> [EXERCISE BRIEF]:
Copy out the full listing exactly, omitting any picture it contains.

> [SOURCE DATA]:

Content starts

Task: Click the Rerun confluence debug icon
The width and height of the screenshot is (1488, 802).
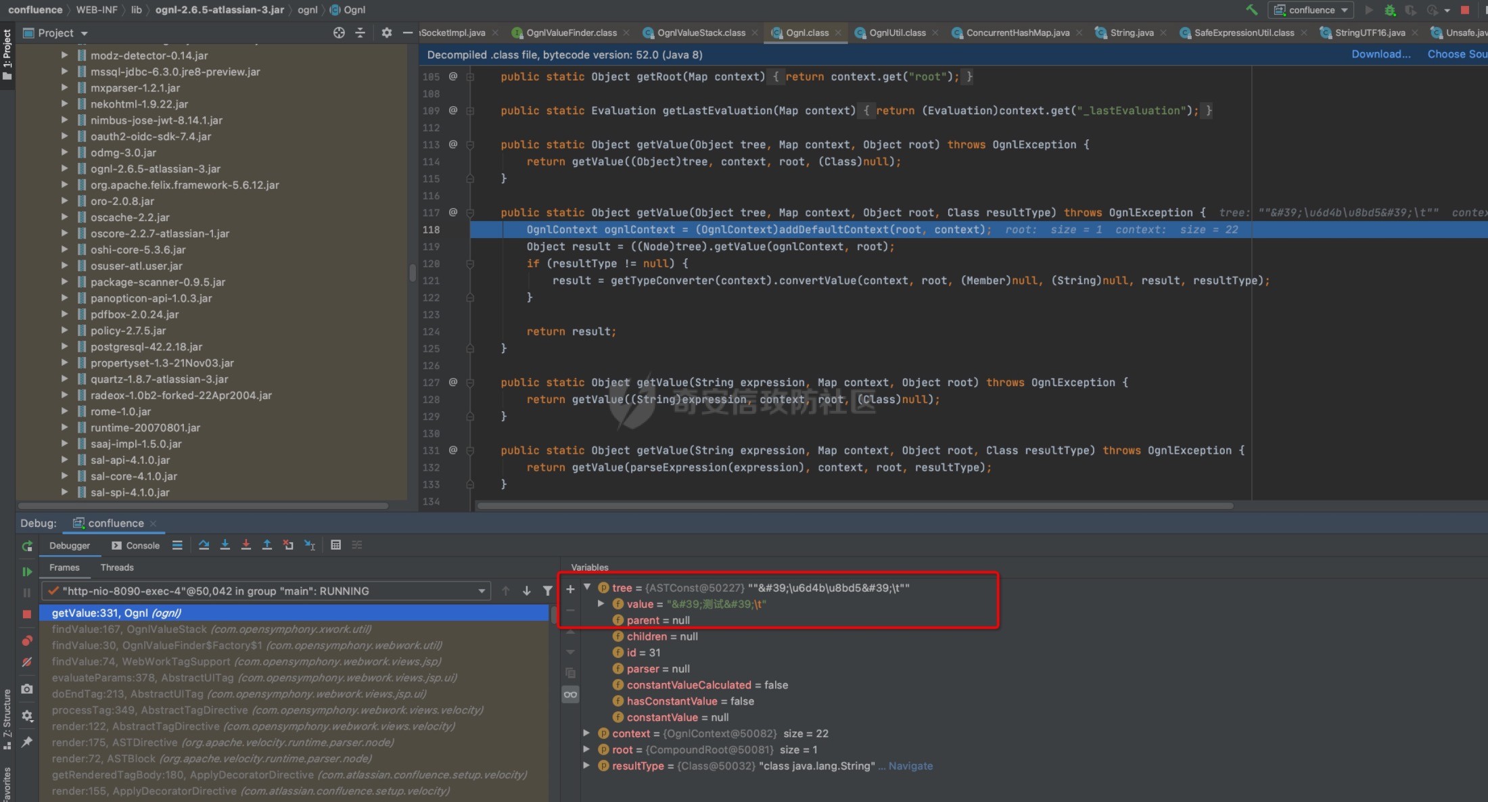Action: (x=27, y=546)
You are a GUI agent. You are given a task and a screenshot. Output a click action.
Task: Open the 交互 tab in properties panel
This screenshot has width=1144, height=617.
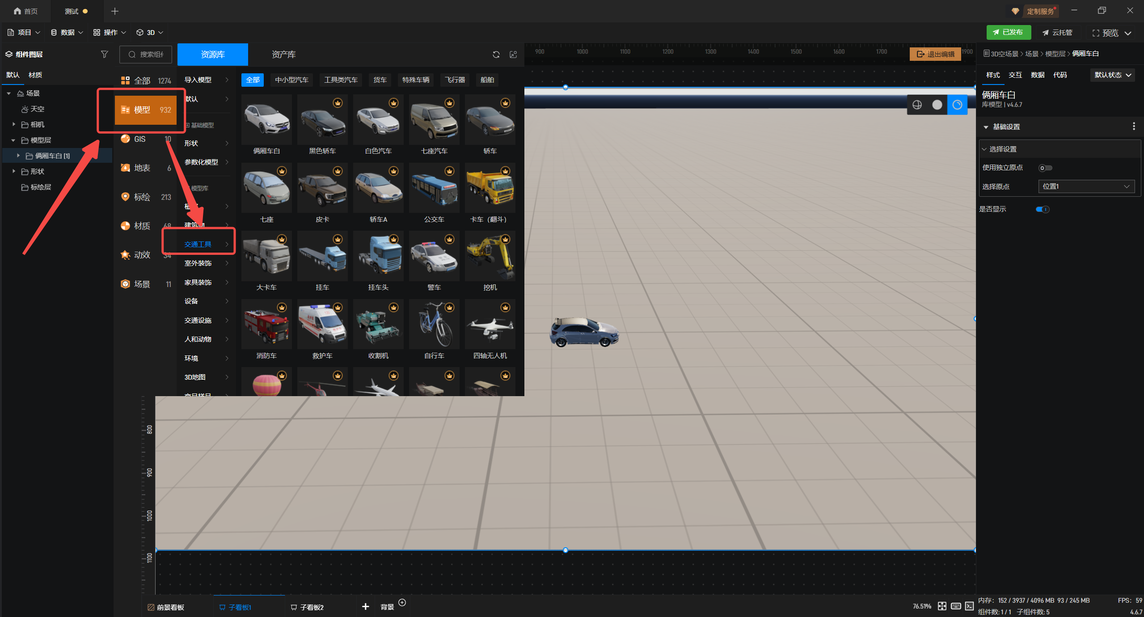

Content ends

> [ANSWER TO THE PROBLEM]:
Task: Click the Rerun confluence debug icon
The width and height of the screenshot is (1488, 802).
Action: (x=27, y=546)
You are a GUI agent. You are given a task and a screenshot. Output a click action.
Task: Open the 交互 tab in properties panel
This screenshot has width=1144, height=617.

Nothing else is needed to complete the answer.